Last night Jeremy Hellickson and his boolpen practiced fillet and release against a resuscitated Jarred Cosart and scored orf Fernando Rodney as the Feesh’s originally inexplicable decision to trade one of their best prospects for a reliever headed for the nursing home continues to look worse and worse. The wimp wandsmen managed two measly hits. It was a snoozefest of Village of the Damned proportions.
The Feesh now sit at 53-46, in third place one percentage point behind the Mutts (but in the National League, a percentage point still good for a reinvigorating October hiking and feeshing trip to Saskatchewan).
Note: I know I promised my usual three part midseason Feesh analysis and plodnostication this week but a combination of a nice paying editorial gig from a university press which must remain nameless, and the likelihood that the Feesh will make some waiver deadline trades and/or scrapheap pickups before this weekend is out, made me think that maybe it’d be better to hold orf a bit and see if anything is shakin’ down here in the tropics.

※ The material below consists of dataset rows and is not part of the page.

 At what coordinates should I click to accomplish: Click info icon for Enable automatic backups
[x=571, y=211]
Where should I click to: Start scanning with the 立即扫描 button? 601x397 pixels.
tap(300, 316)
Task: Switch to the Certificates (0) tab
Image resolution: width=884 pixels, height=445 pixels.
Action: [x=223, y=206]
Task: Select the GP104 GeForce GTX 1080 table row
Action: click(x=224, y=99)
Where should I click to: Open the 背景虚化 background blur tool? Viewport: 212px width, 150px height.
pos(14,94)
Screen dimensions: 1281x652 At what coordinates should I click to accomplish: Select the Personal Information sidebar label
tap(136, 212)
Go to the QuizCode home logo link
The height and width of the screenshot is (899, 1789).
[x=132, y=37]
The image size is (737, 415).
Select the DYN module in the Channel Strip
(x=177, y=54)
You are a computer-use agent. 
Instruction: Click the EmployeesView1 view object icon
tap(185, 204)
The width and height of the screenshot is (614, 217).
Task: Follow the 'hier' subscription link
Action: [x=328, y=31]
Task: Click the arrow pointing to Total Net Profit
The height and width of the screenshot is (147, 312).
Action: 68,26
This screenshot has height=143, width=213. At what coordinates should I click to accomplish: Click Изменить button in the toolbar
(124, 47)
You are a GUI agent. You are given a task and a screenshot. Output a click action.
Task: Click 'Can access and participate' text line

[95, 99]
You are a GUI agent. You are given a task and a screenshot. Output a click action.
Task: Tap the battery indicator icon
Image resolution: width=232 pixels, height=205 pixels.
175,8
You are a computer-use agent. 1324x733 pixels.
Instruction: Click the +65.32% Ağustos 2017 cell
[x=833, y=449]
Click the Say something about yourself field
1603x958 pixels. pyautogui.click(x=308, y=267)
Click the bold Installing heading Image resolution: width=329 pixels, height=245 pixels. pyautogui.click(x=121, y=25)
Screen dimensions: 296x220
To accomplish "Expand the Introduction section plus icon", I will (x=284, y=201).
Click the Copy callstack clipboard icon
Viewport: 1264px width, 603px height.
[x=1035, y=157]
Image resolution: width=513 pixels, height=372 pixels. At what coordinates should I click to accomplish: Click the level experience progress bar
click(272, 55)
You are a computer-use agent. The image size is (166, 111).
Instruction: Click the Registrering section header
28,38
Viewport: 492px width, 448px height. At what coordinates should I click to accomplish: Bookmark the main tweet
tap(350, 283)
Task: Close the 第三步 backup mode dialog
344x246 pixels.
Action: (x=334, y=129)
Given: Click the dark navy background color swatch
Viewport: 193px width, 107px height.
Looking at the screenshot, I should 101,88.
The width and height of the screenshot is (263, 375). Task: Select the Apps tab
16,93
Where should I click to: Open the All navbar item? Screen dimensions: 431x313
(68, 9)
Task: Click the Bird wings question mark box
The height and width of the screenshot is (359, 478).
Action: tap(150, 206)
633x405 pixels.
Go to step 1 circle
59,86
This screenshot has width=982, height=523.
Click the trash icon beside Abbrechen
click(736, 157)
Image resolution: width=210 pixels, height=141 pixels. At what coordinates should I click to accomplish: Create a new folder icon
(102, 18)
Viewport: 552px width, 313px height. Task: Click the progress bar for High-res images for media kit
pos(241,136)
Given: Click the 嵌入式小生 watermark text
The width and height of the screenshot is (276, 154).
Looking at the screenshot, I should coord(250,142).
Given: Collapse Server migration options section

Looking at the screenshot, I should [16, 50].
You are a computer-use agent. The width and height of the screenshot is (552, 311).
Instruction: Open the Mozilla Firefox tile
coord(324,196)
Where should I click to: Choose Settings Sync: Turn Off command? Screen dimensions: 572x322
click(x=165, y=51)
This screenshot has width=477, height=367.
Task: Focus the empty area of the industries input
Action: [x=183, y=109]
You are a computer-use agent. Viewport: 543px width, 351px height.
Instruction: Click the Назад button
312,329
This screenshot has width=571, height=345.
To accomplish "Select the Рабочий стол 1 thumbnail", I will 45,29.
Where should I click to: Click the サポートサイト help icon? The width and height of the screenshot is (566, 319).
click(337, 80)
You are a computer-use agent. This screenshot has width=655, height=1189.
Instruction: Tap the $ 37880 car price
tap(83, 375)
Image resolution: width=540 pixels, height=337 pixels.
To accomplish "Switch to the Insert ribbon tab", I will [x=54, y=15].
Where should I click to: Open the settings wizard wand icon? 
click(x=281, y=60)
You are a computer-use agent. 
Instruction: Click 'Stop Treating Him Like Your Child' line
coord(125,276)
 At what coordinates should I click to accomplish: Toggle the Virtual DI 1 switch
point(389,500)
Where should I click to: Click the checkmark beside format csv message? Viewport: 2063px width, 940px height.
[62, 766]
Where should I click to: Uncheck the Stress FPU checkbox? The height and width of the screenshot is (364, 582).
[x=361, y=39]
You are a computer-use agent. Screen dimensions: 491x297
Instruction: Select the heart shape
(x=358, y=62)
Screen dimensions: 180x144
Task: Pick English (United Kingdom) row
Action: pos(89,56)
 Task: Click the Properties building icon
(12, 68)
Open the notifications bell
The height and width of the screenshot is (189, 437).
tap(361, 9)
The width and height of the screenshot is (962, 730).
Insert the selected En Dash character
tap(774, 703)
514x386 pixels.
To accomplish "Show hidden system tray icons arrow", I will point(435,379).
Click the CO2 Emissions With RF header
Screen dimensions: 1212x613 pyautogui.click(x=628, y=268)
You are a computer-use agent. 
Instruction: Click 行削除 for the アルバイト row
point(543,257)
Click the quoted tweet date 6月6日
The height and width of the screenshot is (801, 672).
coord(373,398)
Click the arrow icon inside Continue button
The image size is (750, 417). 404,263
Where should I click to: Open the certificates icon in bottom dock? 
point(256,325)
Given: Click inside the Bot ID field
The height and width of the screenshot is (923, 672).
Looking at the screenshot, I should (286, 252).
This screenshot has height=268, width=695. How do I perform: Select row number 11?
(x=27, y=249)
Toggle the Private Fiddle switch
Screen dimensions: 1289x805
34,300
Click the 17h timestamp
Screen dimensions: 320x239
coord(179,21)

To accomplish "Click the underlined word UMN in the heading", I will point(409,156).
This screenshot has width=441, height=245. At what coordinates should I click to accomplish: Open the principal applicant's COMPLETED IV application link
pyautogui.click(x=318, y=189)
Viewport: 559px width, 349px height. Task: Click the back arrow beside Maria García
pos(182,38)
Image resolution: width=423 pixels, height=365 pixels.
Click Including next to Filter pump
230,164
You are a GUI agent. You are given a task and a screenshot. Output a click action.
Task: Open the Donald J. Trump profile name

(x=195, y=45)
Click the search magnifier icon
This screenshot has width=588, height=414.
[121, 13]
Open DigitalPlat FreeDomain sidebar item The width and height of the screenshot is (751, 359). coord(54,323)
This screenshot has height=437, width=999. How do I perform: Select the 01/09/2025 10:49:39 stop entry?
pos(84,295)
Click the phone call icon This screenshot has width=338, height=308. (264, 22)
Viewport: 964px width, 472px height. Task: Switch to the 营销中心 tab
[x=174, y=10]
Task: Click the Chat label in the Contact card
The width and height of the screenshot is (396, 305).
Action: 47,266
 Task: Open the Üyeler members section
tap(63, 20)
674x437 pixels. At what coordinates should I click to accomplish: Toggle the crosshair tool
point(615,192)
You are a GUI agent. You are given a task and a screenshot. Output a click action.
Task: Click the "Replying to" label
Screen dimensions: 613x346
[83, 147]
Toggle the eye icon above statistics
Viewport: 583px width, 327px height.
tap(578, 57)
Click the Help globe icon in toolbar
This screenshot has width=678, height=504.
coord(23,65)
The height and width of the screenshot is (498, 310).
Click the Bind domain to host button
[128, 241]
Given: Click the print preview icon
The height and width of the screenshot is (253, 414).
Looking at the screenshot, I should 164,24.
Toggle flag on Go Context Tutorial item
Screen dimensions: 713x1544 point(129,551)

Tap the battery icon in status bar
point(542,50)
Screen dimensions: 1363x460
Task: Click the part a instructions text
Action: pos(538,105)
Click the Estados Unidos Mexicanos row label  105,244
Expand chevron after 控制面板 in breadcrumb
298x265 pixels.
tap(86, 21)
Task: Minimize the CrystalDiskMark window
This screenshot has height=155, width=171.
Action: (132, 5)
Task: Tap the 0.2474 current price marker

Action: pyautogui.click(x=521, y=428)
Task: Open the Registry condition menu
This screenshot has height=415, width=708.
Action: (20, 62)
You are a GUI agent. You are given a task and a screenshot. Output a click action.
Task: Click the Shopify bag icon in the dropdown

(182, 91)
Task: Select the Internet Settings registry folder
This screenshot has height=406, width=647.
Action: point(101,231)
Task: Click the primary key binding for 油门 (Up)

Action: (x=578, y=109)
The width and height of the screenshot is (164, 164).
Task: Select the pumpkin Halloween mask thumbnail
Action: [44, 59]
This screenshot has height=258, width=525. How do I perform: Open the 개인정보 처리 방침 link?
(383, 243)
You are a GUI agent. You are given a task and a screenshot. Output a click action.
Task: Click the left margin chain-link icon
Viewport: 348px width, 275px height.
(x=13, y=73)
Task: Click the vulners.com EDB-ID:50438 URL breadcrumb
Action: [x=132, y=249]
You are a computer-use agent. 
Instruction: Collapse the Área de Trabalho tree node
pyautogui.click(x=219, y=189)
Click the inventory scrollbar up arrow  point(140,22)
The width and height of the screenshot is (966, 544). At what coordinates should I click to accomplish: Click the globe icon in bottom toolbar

That plus having just barely melatonined myself into sync with the circadian rhythms of my time zone after getting back from Germany last week, I now find meself packing for the loooong flight to London on Sunday and the first gay wedding da wife and I have ever attended – our beloved cousin Timothy and his longtime partner Christopher will be locking themselves into the stocks next week and I’m supposed to be one of the bridesmaids.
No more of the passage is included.